Joseph: I began at Compass one year ago this week. I have almost a decade of coffee experience and was looking for a job to treat like a hobby. I’ve always enjoyed working at an espresso bar and thought it would be fun to reconnect with the industry.

It didn’t take long for me to realize that the culture at Compass Coffee was very fear-driven; Michael Haft [CEO] and Max Deem [VP of Operations] had cultivated a work environment that abused and mistreated employees. Everyone is overworked, underpaid, and chronically understaffed.

I am in my 30s but most of the workers at Compass are 18 to 24. My husband encouraged me to leave and find something less abusive, but it drove me crazy seeing these kids being treated as badly as I had been when I was their age. I had hoped the culture around food service and coffee had gotten better, but it was the worst I’d ever seen at Compass.

Having seen the wave of Starbucks cafes that had unionized, I thought it was doable at Compass, especially given how disgruntled everyone had become. I began reaching out to different labor organizations looking for help getting started and was eventually put in contact with an organizing committee that had been working on unionizing for months. I joined the organizing committee for Compass Coffee United in January.

Cameron: When I started working at Compass Coffee in August 2022, it was supposed to be a better job. I’ve worked in food service since I’ve been able to work, and I’ve been a barista since 2018. Right before taking the position at Compass, I was extremely overworked and underpaid at a small, independent coffee shop. I had assumed that a larger company would be able to pay better, provide some form of benefits, and would have better working conditions.

I quickly found that wasn’t the case.

Short-staffing amidst extremely busy rushes was common, deteriorating equipment was a frequent issue, and we were told to lie to customers about our tipping policy (we are not allowed to accept tips and there is no digital tip option, we are encouraged to tell customers that “the tip is included in the price”).

I reached out to some friends who had attempted union campaigns in food service, and they linked me up with like-minded coworkers from other locations. From there, we formed the Organizing Committee and began the underground phase of the campaign. Our first tasks were building trust with our coworkers in both our cafe locations and others, recruiting them into the union, and training and developing our skills as worker organizers.

Compass Workers draw attention to the fact that the company prevents them from getting tipped. At right is Cameron Call. | Photo courtesy of Andrew Derek Strachan (IG: @itakeshots)

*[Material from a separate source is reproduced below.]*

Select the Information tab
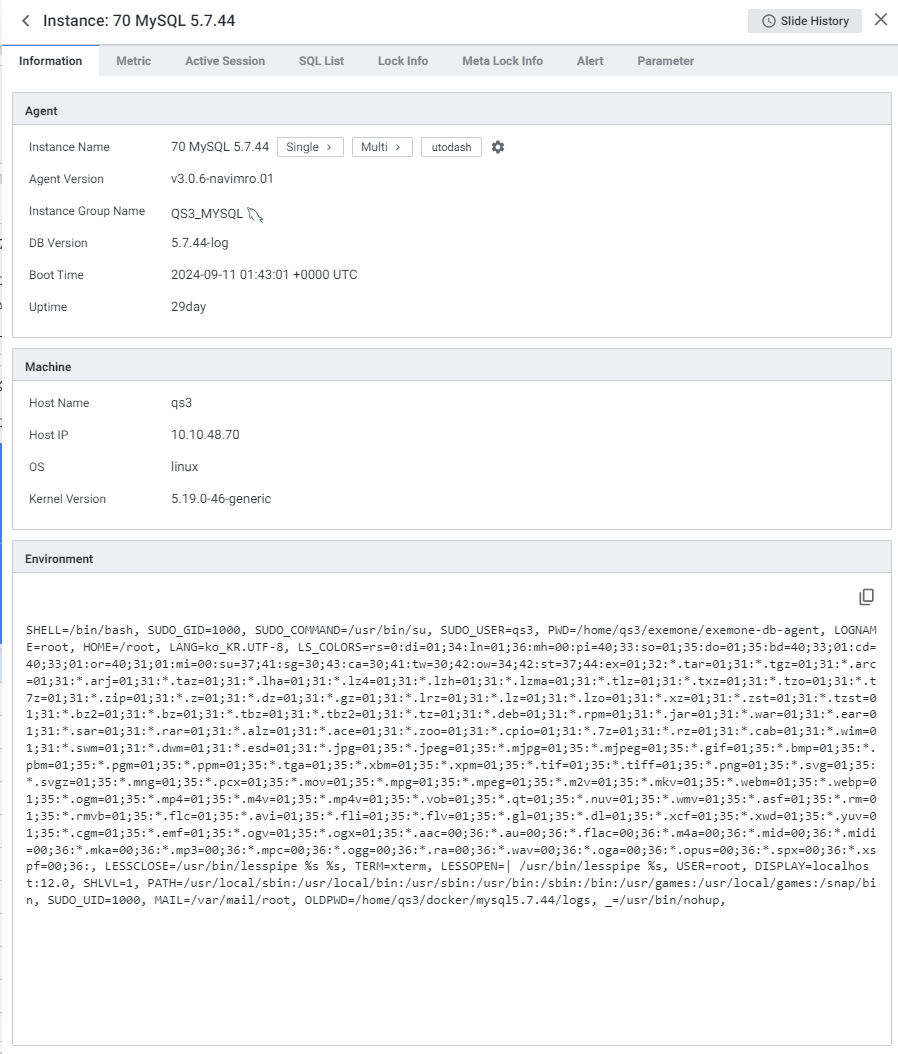This screenshot has height=1054, width=898. coord(51,61)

Personally, I was deeply inspired by the Starbucks campaign and my own experience working in exploitative food service jobs. Seeing so many young workers building solidarity with one another and fighting against severe union-busting retaliation convinced me that we could pull this off. The amount of community support they’ve received was also emboldening, and I knew that our regulars would stand by us as well.

PW: How many stores are you organizing in this effort? And how has the community and other labor unions been supporting thus far since your campaign has been public?

Rebekah: Right now, there are seven out of 18 cafes unionizing. I work at 1201 Wilson Blvd. (Rosslyn), the only cafe in Virginia that is currently petitioning for a union. Our hope is that all Compass Coffee locations and departments (production, distribution, tech, etc.) will unionize.

The community support has been immediate. From the day we went public until now, we have seen nothing but a steady increase in public support. So much so that we are regularly getting messages from people who ask for other avenues to help. When our Twitter was experiencing significant issues with a copycat account posting inflammatory content, (the copycat account is still a problem) community support helped keep our messaging consistent. While we made posts that explained the situation, we did not have to continue bringing up the copycat account into our feed, as our community would continually call attention to the real account in a way that allowed us to not further confuse new followers.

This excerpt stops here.